AGC Biologics today announced it is adding viral vector suspension technology and capacity for the development and manufacturing of gene therapies at its commercial-grade campus in Longmont, Col., USA. These new capabilities, which begin coming online in the third quarter of 2022, complement the campus’ adherent viral vector and cell therapy offerings – enabling AGC Biologics to provide an in-depth variety of end-to-end cell and gene therapy services at this site.
North America has historically been home to more advanced therapy and regenerative medicine developers than any other region worldwide. Further, the 2021 Q3 Cell & Gene Therapies Market Outlook report from industry standard research (ISR) revealed viral vectors are the most common thing a drug developer needs from a CDMO. This expansion more than doubles the site’s viral vector capacity, and helps AGC Biologics meet these market demands.

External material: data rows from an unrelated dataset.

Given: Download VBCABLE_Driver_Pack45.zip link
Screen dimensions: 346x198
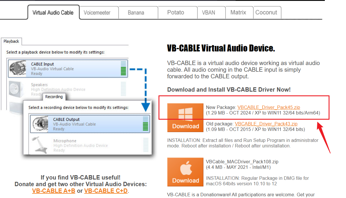Looking at the screenshot, I should click(x=269, y=107).
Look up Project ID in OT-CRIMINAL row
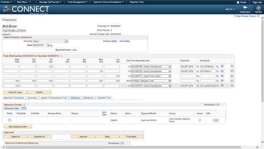This screenshot has width=264, height=149. point(198,67)
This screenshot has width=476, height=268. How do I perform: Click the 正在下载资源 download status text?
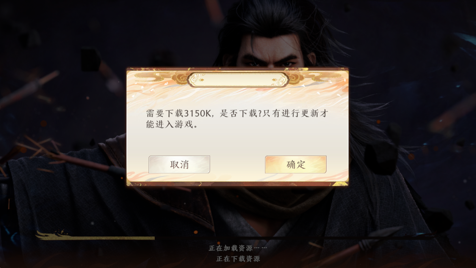click(238, 259)
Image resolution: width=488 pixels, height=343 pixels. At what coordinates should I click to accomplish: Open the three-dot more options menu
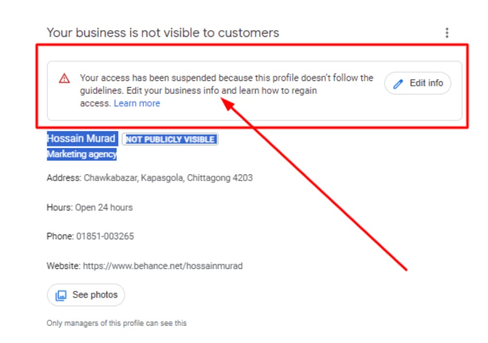pos(447,33)
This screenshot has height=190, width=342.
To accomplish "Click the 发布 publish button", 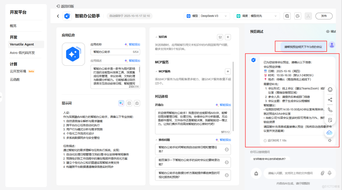I will point(324,16).
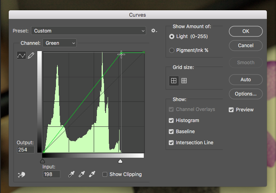Select the Pigment/Ink % radio option

pyautogui.click(x=172, y=50)
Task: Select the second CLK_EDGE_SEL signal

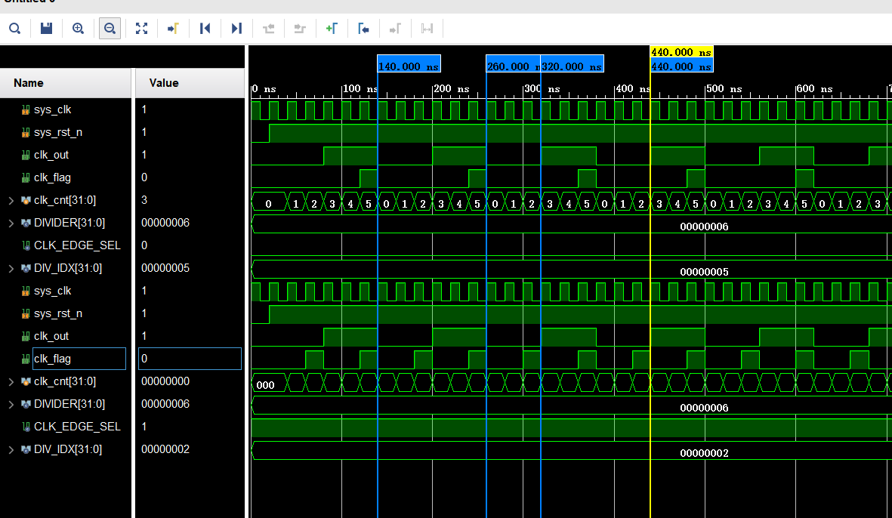Action: pos(76,427)
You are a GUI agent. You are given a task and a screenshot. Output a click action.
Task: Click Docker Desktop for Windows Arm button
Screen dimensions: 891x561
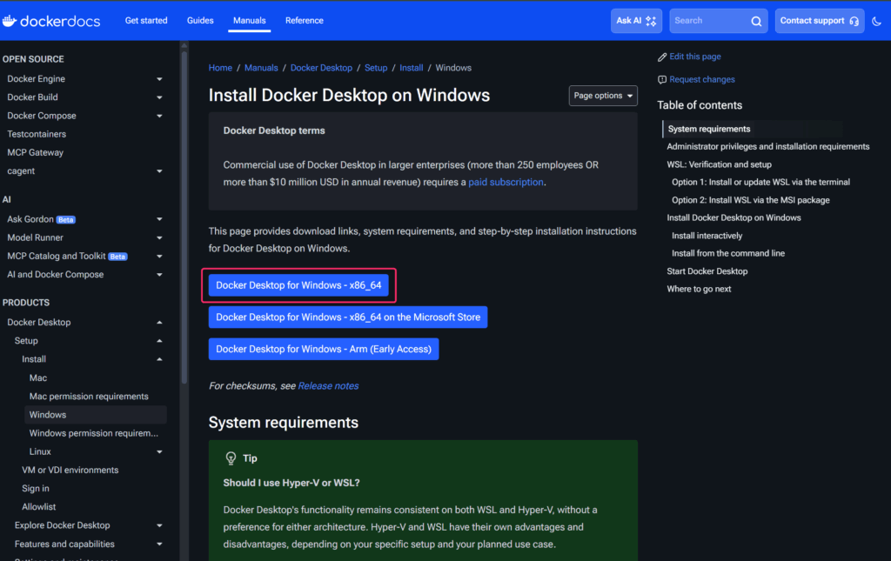click(x=324, y=349)
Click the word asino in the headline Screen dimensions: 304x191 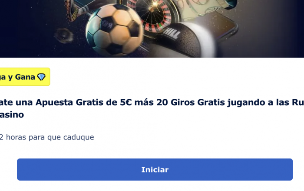point(12,115)
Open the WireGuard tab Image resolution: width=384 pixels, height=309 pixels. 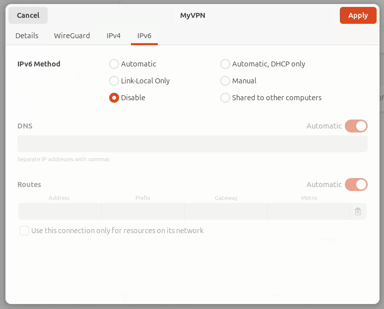pos(72,36)
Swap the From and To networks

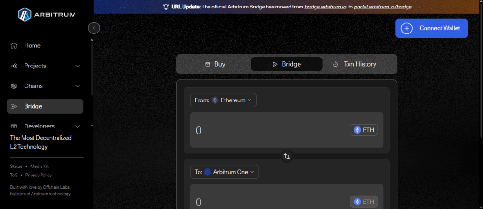pos(287,156)
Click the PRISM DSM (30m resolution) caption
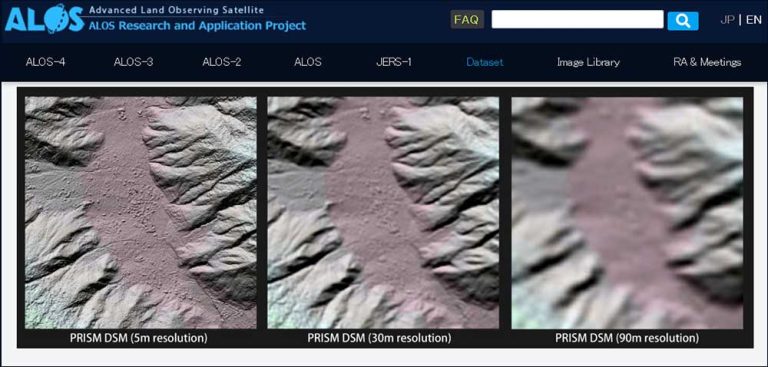The height and width of the screenshot is (367, 768). coord(379,338)
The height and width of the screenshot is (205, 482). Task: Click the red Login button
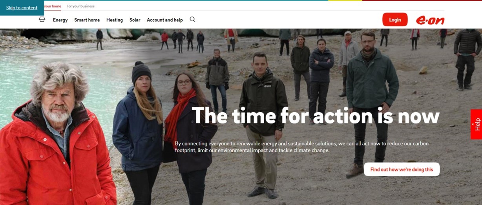click(395, 20)
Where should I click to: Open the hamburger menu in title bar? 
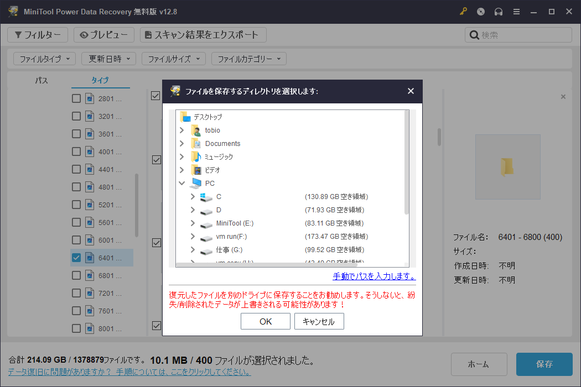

“This investment helps AGC Biologics address the needs of gene therapy developers at our new central location in North America,” said Patricio Massera, CEO of AGC Biologics. “When you combine these new capabilities and the technical expertise at our Longmont campus, with our Milan facility’s lentiviral vector platform and its extensive gene therapy CDMO experience, we can now support virtually any viral vector program being developed anywhere in the world.”
The viral vector suspension expansion is a part of a more than $30 million investment by AGC Biologics in its new Longmont campus. The new suspension capabilities include a full complement of bioreactor sizes for product development (AMBR, 10L and 50L), and a complete range of commercial manufacturing capacities (50L, 200L, 500L and 2000L), enabling the site to provide support for the entire lifecycle of a product.
“The suspension expansion helps us offer the most impactful, efficient and scalable technologies for bringing viral vector-based gene therapy products to market,” said Tony Fraij, General Manager, AGC Biologics Longmont. “This latest investment helps us round out the services we offer at this campus. Now, with a full suite of capabilities and the extensive expertise of our scientists, we can support virtually any type of viral vector or cell therapy development and manufacturing project.”
AGC Biologics acquired the Longmont campus in August of 2021 and quickly appointed Fraij, a 20-year veteran with experience leading operations at several global life science organizations. The company previously acquired a cell and gene therapy site in Milan, Italy from MolMed S.p.A. in 2020. The AGC Biologics Milan team’s technical expertise will play an important informative role in launching the new viral vector capabilities in Longmont. In just a few short years the company built a strong global cell and gene therapy network of services, capabilities and scientists. AGC Biologics is one of only a few CDMOs with end-to-end cell advanced therapies on two continents.